The big thing I’m seeing is that we need less scaffolding around these models. Give them code, context, a goal and some tools, and they are getting much better at cracking on.
That matters for bug hunting. A lot
But let’s not pretend the machines have solved vuln research. They haven’t.
The biggest gains are still at the shallow end.
Low severity bugs, obvious logic mistakes, unsafe patterns, missing checks, boring-but-real issues, that’s where models are starting to clean up. If the bug class is well documented and the code is clear, they move quickly.
The low-hanging fruit is getting hoovered up at pace. The easy stuff is becoming cheaper to find, well sorta cheaper.
We’re also seeing decent gains on modest bugs. Not deep chains. Not always novel research. But useful findings where the model can read, reason, trace, and join enough dots to help.
Where it still gets spicy is state.
Models can talk about state all day, but they don’t really feel it.
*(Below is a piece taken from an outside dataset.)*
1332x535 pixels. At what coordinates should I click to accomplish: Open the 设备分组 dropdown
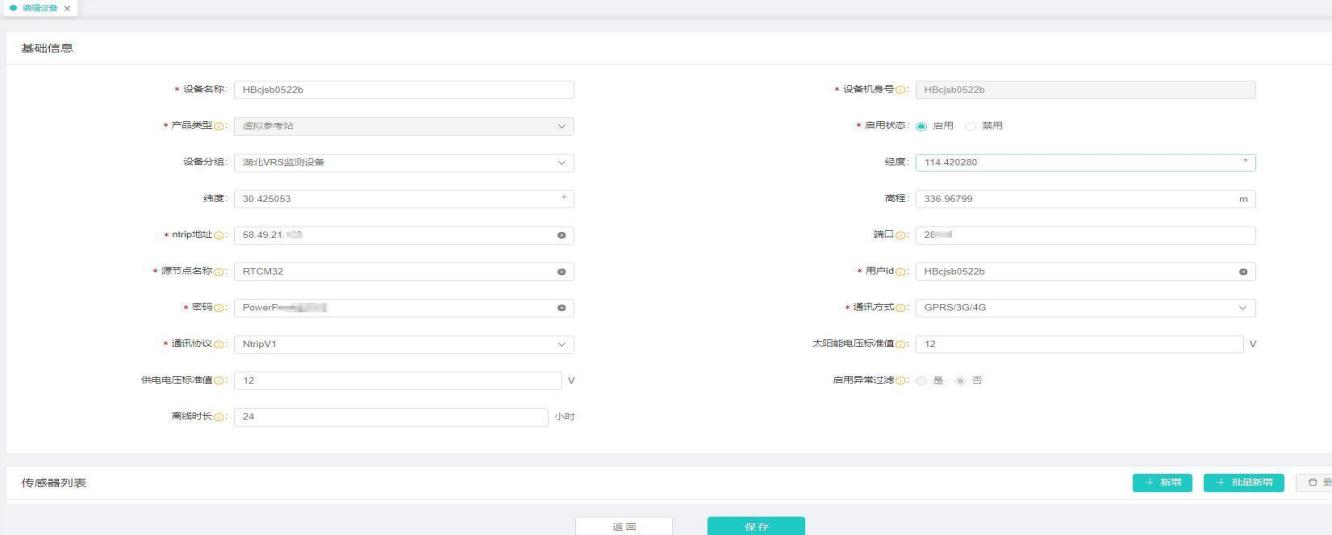(404, 163)
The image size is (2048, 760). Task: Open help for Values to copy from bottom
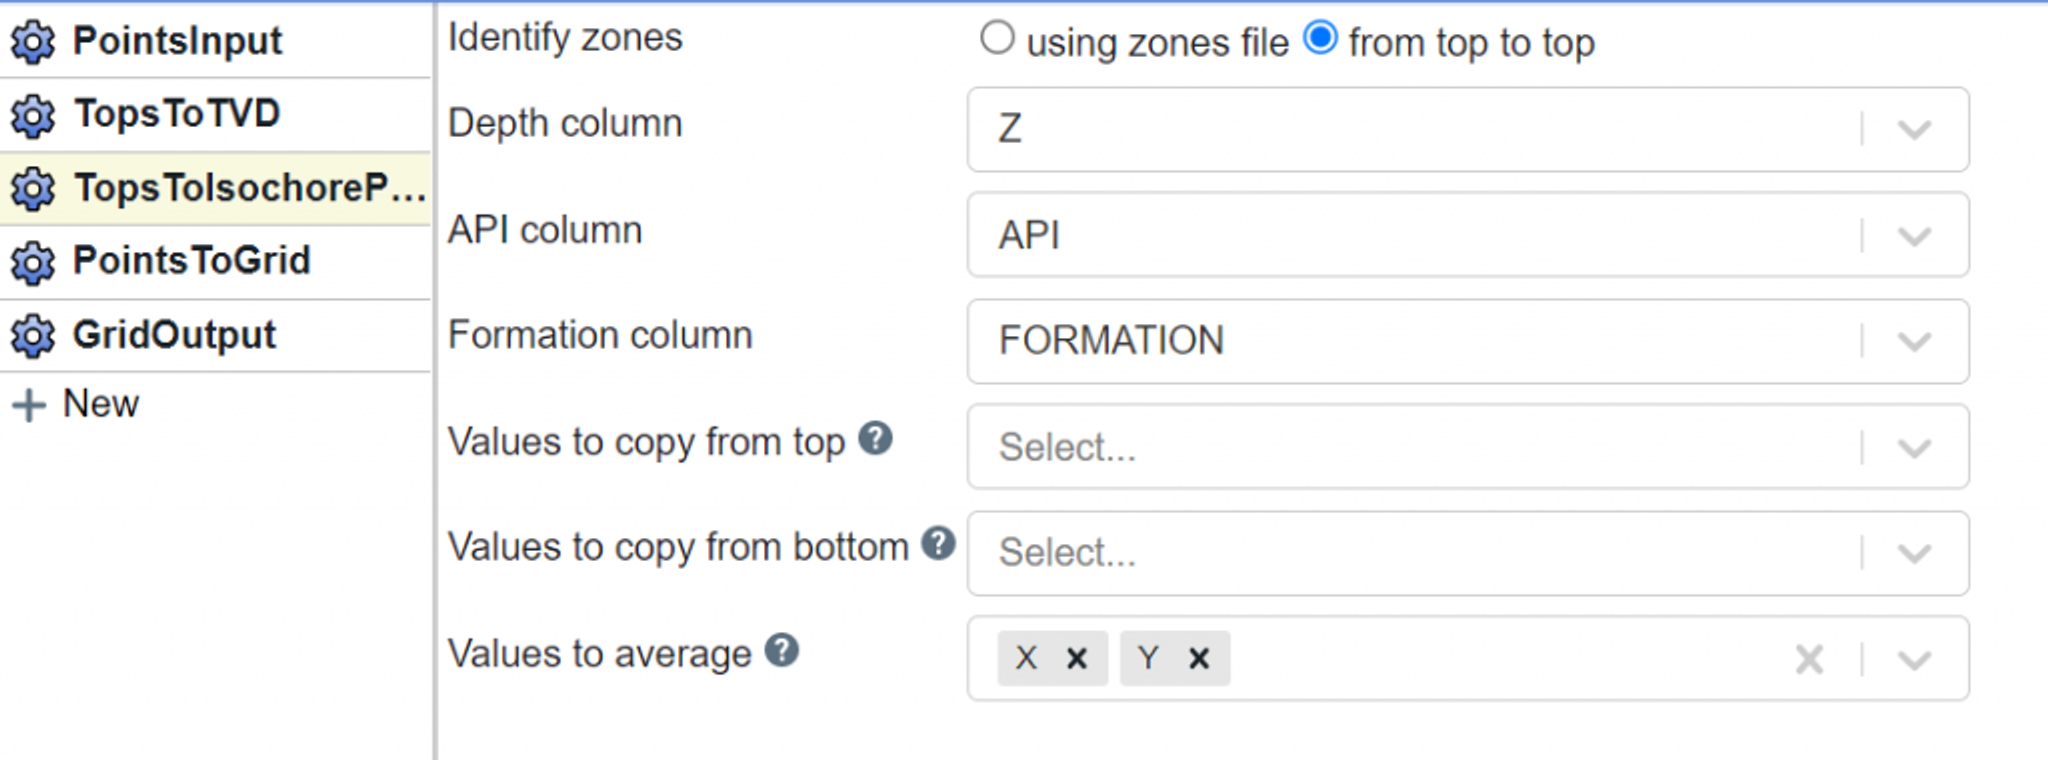938,544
They still struggle with temporal bugs, race conditions, lifecycle weirdness, multi-step flows, and those “only happens after you do these seven things in this exact order” bugs.
Spotting something dodgy is not the same as proving it is exploitable.
On the exploit side, validation, exploitability and reliability are improving, but more slowly. This is one of the big areas John and I have been working through with RAPTOR: getting away from “looks interesting, mate” towards “this is real, reachable, and repeatable”.
Because exploit reliability is still a graft. Targeting is still fragile. You still need iterations.
Oh and the human in the loop is still vital.
We all thought fuzzing would solve the bug problem. It didn’t. It changed the economics of bug discovery, but we still needed harnesses, triage, context, exploit dev, judgement, and all the boring engineering bits that make the work useful.
I think frontier models are having a similar moment.
The best results won’t come from throwing a giant model at a repo and hoping it finds magic. They’ll come from layered systems: frontier models for reasoning and code understanding, smaller focused models trained on private data, internal vuln history, remediation patterns, product context, validation loops, and humans who know when the model is chatting crap.
As models get better at writing code, they get better at breaking it. Capability doesn’t scale politely. It compounds.
Better tool use helps validation.
Better context helps reachability.
Better reasoning helps exploit chains.
But it still needs structure.
It still needs evidence.
It still needs humans who know what good looks like.
The shallow bugs are already getting compressed. The interesting bit is what comes next.